** PAGE TEXT follows **
2021 has seen a great many gaming handhelds brought to the market. Anbernic have recently released the RG300X. This particular one has taken the very popular design of the Game Boy Micro, which first came into circulation in 2005. Aesthetically, it looks really good, and if you are like me when it comes to retro gaming, then you’ll absolutely love how the RG300X looks.
Whilst the RG300X may look like a Game Boy Micro, it’s actually larger in size and is similar to the likes of the RG351P. It is a nice size for the hand and has plenty of room for all the buttons, meaning you shouldn’t get a cramp in your hands after extended gameplay. Ploylab sent me the ruby red version, which really does look stunning.
The RG300X comes with a 3” IPS display, which looks quite good, and is easy to see clearly both in daylight and in a darkened room. I actually think the image quality is fairly good with a resolution of 640*480. Though compared to some other handhelds released this year, it isn’t the best, and for this size of handheld, it’s a shame the display wasn’t a little larger.
On the front, you will find four A,B,X,Y buttons, which whilst okay, don’t feel as premium as other handhelds made by Anbernic. The D-pad is fairly decent though. It has two speaker grills, which I was very surprised to see and hear how loud they were and are really good. At the bottom are the Start and Select buttons, which look straight from the Game Boy Micro, including bright LEDs for battery status.
Appearance-wise, I actually really like it, and if you’re a fan of this type of design, you will like it too. I really like the deep red colour back of the RG300X, though it is bound to split opinion due to it being a fingerprint magnet.
At the top you have four chrome shoulder buttons, which actually feel really good to use and are easy to reach, especially for those with big hands. Between those you get two USB-C ports, as well as a Mini HDMI Out.
Your power button is on the right, volume switch on the left, and then the TF card slots, Reset button and headphone jack are all on the bottom.
The RG300X is very pocket friendly, helped by the lack of an analogue stick, and it will slide into your pocket very easily.
In my hand I found the RG300X very comfortable to use, and I was able to reach all buttons without the risk of cramping in my fingers. Overall, design-wise, I really do like it, though like I mentioned earlier, it isn’t as premium looking as I’d hoped.
To do a quick rundown of the specs for the RG300X:
- 3″ IPS Display (640 x 480 Resolution)
- JZ4770 Dual-Core 64Bit – 1.00Ghz
- HDMI Out
- 2500MAH Battery
- 3.5mm Headphone Port
Anbernic have stated that it can emulate the following consoles, though bear in mind that most manufacturers state what their machines should be able to run but not always how well you can expect them to run, and the same goes for the RG300X:
- PlayStation 1
- Neo Geo
- Game Boy
- Game Boy Color
- Game Boy Advance
- Super Famicom
- SEGA Mega Drive
- SEGA Genesis
- SEGA Master System
- SEGA Game Gear
Looking at the performance of the RG300X, it can play the majority of 8-16 bit games perfectly well. And my go-to game, ‘Gauntlet’, played extremely well, including the original sound. However, I did find that it struggled to play some PS1 games. But considering the RG300X is only using a 1.0GHZ JZ4770 chip, this was not unexpected. My advice is don’t expect to play Dreamcast or PSP games, but for every day pick up and play retro gaming of the 8-16 bit era, you should be okay.
** End of PAGE TEXT **
◆ TASK OBJECTIVE:
In the RG300X review, what is the capacity of the handheld's battery?
** DATA SECTION follows **
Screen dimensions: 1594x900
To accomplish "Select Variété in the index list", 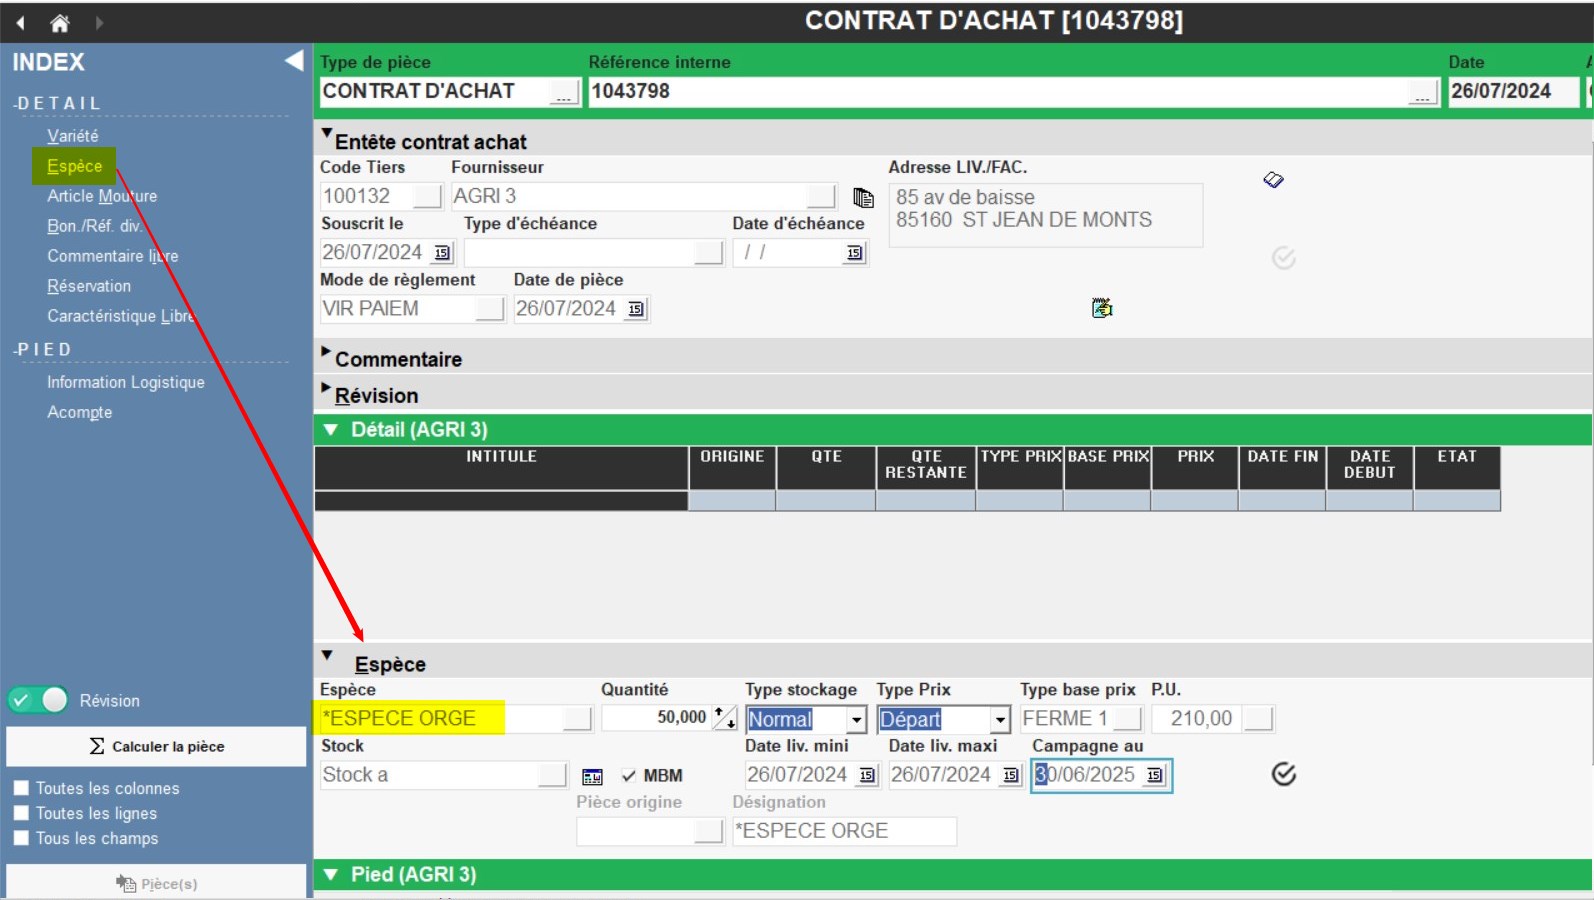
** End of DATA SECTION **
◆ RESULT OF THIS EXERCISE:
2500mAh